Instructions to follow - The answer must be an exact copy of all the data below.

Dataset items
--------------------------------------------------
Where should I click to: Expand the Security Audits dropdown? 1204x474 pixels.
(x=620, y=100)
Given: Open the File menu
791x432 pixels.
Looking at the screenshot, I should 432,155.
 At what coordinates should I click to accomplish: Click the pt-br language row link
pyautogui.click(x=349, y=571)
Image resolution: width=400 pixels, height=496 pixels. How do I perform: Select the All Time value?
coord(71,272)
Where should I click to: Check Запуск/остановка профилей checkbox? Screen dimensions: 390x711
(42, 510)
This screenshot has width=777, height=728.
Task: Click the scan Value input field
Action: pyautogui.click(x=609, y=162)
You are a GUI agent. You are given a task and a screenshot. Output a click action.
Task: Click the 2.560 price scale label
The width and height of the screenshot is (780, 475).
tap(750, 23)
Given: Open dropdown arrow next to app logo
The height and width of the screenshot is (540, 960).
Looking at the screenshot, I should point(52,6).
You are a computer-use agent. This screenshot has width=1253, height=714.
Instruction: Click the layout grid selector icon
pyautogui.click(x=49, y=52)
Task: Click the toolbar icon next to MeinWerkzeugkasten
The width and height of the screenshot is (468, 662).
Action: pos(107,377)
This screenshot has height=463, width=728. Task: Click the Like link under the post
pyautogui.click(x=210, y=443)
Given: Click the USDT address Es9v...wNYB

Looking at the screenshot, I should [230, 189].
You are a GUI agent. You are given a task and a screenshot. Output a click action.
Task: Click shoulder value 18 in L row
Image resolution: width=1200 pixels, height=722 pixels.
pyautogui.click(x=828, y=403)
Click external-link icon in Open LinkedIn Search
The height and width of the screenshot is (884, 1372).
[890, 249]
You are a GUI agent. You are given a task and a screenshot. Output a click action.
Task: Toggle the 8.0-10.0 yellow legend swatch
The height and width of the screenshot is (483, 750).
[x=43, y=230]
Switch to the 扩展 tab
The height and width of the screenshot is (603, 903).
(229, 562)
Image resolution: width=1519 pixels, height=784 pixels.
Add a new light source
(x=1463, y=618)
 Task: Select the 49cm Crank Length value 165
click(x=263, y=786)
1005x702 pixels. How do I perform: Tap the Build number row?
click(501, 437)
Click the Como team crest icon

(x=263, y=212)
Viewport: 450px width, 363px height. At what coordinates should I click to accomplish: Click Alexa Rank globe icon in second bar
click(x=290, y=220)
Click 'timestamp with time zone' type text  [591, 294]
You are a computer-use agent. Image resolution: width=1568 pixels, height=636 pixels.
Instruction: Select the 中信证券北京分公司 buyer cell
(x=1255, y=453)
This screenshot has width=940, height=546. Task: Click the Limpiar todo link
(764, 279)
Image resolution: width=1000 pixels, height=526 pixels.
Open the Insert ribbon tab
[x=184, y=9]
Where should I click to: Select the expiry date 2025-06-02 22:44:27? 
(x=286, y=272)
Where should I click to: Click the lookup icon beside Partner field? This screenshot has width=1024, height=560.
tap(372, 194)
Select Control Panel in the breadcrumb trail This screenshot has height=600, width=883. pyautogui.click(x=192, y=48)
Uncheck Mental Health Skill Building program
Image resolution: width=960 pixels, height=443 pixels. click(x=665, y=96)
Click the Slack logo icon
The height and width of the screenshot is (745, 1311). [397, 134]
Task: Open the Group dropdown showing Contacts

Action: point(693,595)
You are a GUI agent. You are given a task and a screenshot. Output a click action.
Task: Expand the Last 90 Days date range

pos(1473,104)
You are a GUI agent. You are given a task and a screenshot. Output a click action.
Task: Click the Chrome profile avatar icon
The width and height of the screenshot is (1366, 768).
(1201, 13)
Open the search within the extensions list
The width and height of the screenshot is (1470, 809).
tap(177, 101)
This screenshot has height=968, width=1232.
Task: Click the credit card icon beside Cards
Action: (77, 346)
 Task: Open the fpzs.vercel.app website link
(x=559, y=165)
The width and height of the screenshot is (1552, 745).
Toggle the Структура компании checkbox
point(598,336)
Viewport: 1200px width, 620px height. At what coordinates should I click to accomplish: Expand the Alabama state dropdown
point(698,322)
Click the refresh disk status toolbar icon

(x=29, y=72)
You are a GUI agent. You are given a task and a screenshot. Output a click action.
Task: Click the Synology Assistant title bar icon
--------------------------------------------------
Exercise solution -
Where should I click to: Expand the Security Audits dropdown? 1204x474 pixels.
(x=620, y=100)
Given: Open the File menu
791x432 pixels.
Looking at the screenshot, I should 432,155.
 At what coordinates should I click to accomplish: Click the pt-br language row link
pyautogui.click(x=349, y=571)
Image resolution: width=400 pixels, height=496 pixels. How do I perform: Select the All Time value?
coord(71,272)
Where should I click to: Check Запуск/остановка профилей checkbox? Screen dimensions: 390x711
(42, 510)
This screenshot has width=777, height=728.
Task: Click the scan Value input field
Action: pyautogui.click(x=609, y=162)
You are a GUI agent. You are given a task and a screenshot. Output a click action.
Task: Click the 2.560 price scale label
The width and height of the screenshot is (780, 475).
tap(750, 23)
Given: Open dropdown arrow next to app logo
The height and width of the screenshot is (540, 960).
Looking at the screenshot, I should point(52,6).
You are a computer-use agent. This screenshot has width=1253, height=714.
Instruction: Click the layout grid selector icon
pyautogui.click(x=49, y=52)
Task: Click the toolbar icon next to MeinWerkzeugkasten
The width and height of the screenshot is (468, 662).
Action: pos(107,377)
This screenshot has height=463, width=728. Task: Click the Like link under the post
pyautogui.click(x=210, y=443)
Given: Click the USDT address Es9v...wNYB

Looking at the screenshot, I should [230, 189].
You are a GUI agent. You are given a task and a screenshot. Output a click action.
Task: Click shoulder value 18 in L row
Image resolution: width=1200 pixels, height=722 pixels.
pyautogui.click(x=828, y=403)
Click external-link icon in Open LinkedIn Search
The height and width of the screenshot is (884, 1372).
[890, 249]
You are a GUI agent. You are given a task and a screenshot. Output a click action.
Task: Toggle the 8.0-10.0 yellow legend swatch
The height and width of the screenshot is (483, 750).
[x=43, y=230]
Switch to the 扩展 tab
The height and width of the screenshot is (603, 903).
(229, 562)
Image resolution: width=1519 pixels, height=784 pixels.
Add a new light source
(x=1463, y=618)
 Task: Select the 49cm Crank Length value 165
click(x=263, y=786)
1005x702 pixels. How do I perform: Tap the Build number row?
click(501, 437)
Click the Como team crest icon

(x=263, y=212)
Viewport: 450px width, 363px height. At what coordinates should I click to accomplish: Click Alexa Rank globe icon in second bar
click(x=290, y=220)
Click 'timestamp with time zone' type text  [591, 294]
You are a computer-use agent. Image resolution: width=1568 pixels, height=636 pixels.
Instruction: Select the 中信证券北京分公司 buyer cell
(x=1255, y=453)
This screenshot has width=940, height=546. Task: Click the Limpiar todo link
(764, 279)
Image resolution: width=1000 pixels, height=526 pixels.
Open the Insert ribbon tab
[x=184, y=9]
Where should I click to: Select the expiry date 2025-06-02 22:44:27? 
(x=286, y=272)
Where should I click to: Click the lookup icon beside Partner field? This screenshot has width=1024, height=560.
tap(372, 194)
Select Control Panel in the breadcrumb trail This screenshot has height=600, width=883. pyautogui.click(x=192, y=48)
Uncheck Mental Health Skill Building program
Image resolution: width=960 pixels, height=443 pixels. click(x=665, y=96)
Click the Slack logo icon
The height and width of the screenshot is (745, 1311). [397, 134]
Task: Open the Group dropdown showing Contacts

Action: point(693,595)
You are a GUI agent. You are given a task and a screenshot. Output a click action.
Task: Expand the Last 90 Days date range

pos(1473,104)
You are a GUI agent. You are given a task and a screenshot. Output a click action.
Task: Click the Chrome profile avatar icon
The width and height of the screenshot is (1366, 768).
(1201, 13)
Open the search within the extensions list
The width and height of the screenshot is (1470, 809).
tap(177, 101)
This screenshot has height=968, width=1232.
Task: Click the credit card icon beside Cards
Action: (77, 346)
 Task: Open the fpzs.vercel.app website link
(x=559, y=165)
The width and height of the screenshot is (1552, 745).
Toggle the Структура компании checkbox
point(598,336)
Viewport: 1200px width, 620px height. At what coordinates should I click to accomplish: Expand the Alabama state dropdown
point(698,322)
Click the refresh disk status toolbar icon

(x=29, y=72)
You are a GUI agent. You are given a task and a screenshot. Output a click action.
Task: Click the Synology Assistant title bar icon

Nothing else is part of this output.